Capa and Steinbeck's adventure was a journey into the unknown. The writer got the visa easily, but had to insist that the Soviet embassy issue another one for his stateless photographer.

Carl De Keyzer / Magnum Photos

-We have many photographers in the USSR.

-But they don't have a Cloak. If we do it, we do it together, in collaboration.

His book, Diario de Russia (republished in Spanish in 2012 by the publishing house Captain Swing) was published in 1948 but would not be translated into Russian until 1989.

Carl De Keyzer / Magnum Photos

Among those inspired by Capa was his brother Cornell, who after serving in the war worked developing negatives until he became a Life photographer in the UK, Latin America ... and also the USSR. When Robert died in 1956, Cornell took his place at Magnum, which was by then one of the most famous agencies in the world. It had been founded on May 22, 1947 and the name came from a bottle of champagne of the same name that was drank that night, when it was founded by five friends, photographers Henri Cartier-Bresson, Robert Capa, George Roger, David Seymour and William Vandivert. They wanted to break free from the pressure and dictates of the magazine press and create truly independent reporting.

In the USSR Cornell Capa followed in his brother's footsteps. In 1958, after Stalin died, he photographed the daily life of the Bolshoi Ballet School rehearsals and also legends of literature such as Boris Pasternak making a toast at his dacha in Peredelkino.

Portraits of the dancer Maya Plisetskaya , the film director Andrei Tarkovsky or the sculptor Ernst Neizvestny also appear in the exhibition . The Austrian photographer Inge Morat - who was previously an assistant to Henri Cartier-Bresson - studied the Russian language in depth before arriving in the USSR. Together with her husband, Arthur Miller, she published a book entitled In Russia , in which they reflected their impressions of Russian culture and its intellectuals. Andrei Dostoevsky, the writer's grandson, appears strolling through Leningrad streets in 1967 with the same frown as Raskolnikov in Crime and Punishment . Another image of the sample difficult to forget.

"You just have to worry about your surroundings, take care of humanity and human comedy ," Elliott Erwitt, who was a friend of Robert Capa, once said. His is the intriguing photo of a couple at the civil registry in Bratsk (Siberia), in 1967, contemplating with serious concern the half smile of a guest.

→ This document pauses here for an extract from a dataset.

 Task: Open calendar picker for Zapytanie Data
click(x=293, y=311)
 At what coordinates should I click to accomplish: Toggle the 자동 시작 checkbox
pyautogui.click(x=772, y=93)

Also noteworthy is the work of British photographer Peter Marlowe, who came to the USSR on a tourist visa in 1977 and did a series on Soviet dissidents. The exhibition thus rescues faces such as that of Vladimir Slepak, a radio engineer and fighter for the right of Soviet Jews to emigrate . In that year, attempts to decimate his organization began: its members were subjected to KGB pressure and arrests. Norwegian Jonas Bendiksen, in his search for isolated communities, finds, amid the snow, a line of followers of Vissarion , a Russian mystic and religious leader, who claims to be the reincarnation of Jesus. The photo, taken in 2015, has the double timelessness offered by snowy landscapes and religious clothing.

The historical walk ends with photographs of the doctors and patients of Moscow Hospital 52. They are the work of Nanna Heitmann , who spent several days closely following the ravages of the coronavirus pandemic. Almost three-quarters of a century separate the first photo from the last. But journalism is the same, and so are its threats. Steinbeck told Capa before taking off: "Now the most dangerous trend in the world is the desire to believe a rumor rather than verify a fact."